• Problem to work on
Gather every line in the rows below that contains the word "Click", and copy each such line in full.

• Excerpted records
○ ○ ○ ○ ○ ○ ○

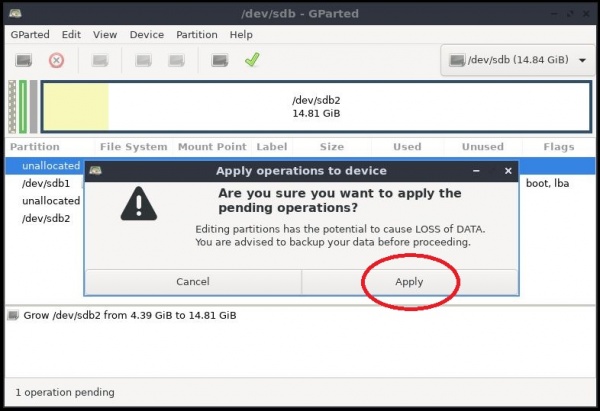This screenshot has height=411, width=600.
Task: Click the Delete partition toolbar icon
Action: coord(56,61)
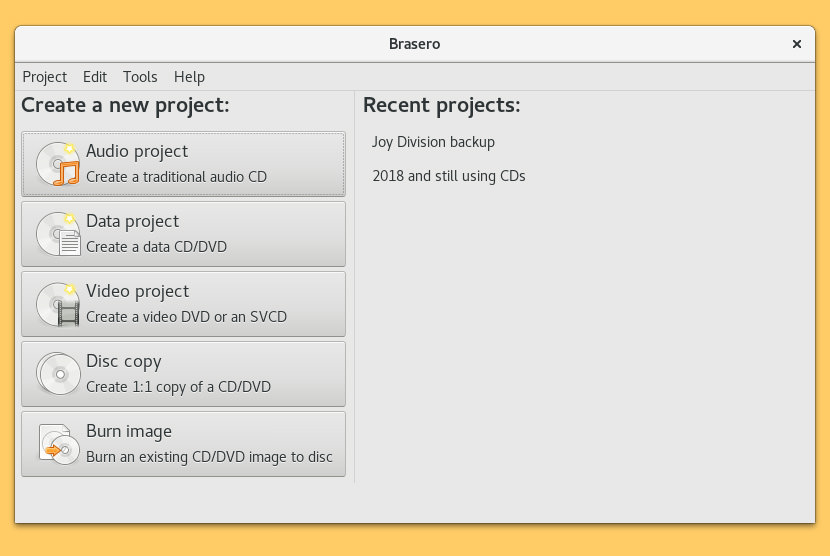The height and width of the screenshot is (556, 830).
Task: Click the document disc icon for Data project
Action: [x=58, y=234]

○ ○ ○ ○ ○ ○ ○

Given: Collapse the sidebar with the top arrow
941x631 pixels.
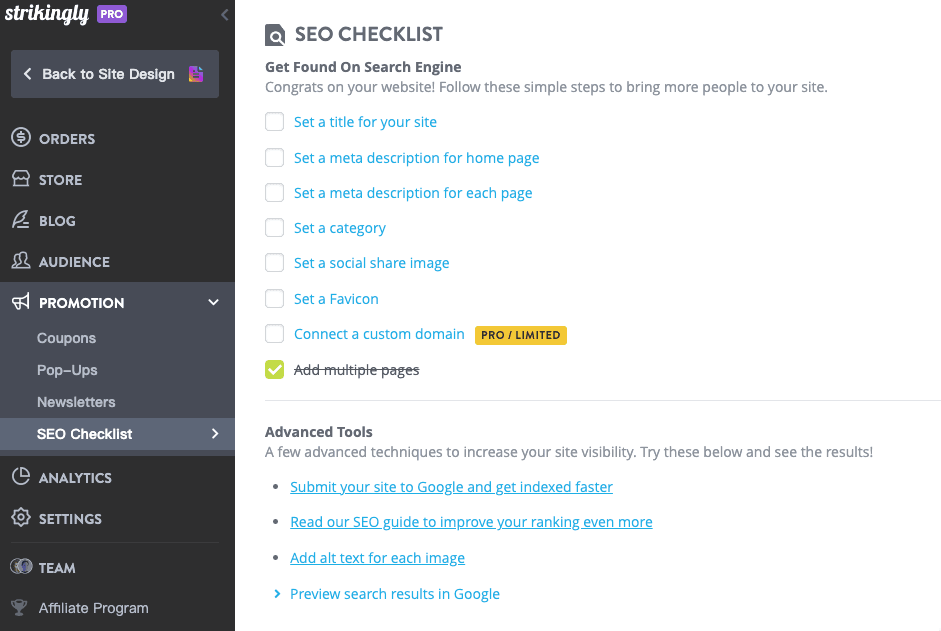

○ ○ ○ ○ ○ ○ ○

• Finished task
Task: Click the Delete partition toolbar icon
Task: Click the document disc icon for Data project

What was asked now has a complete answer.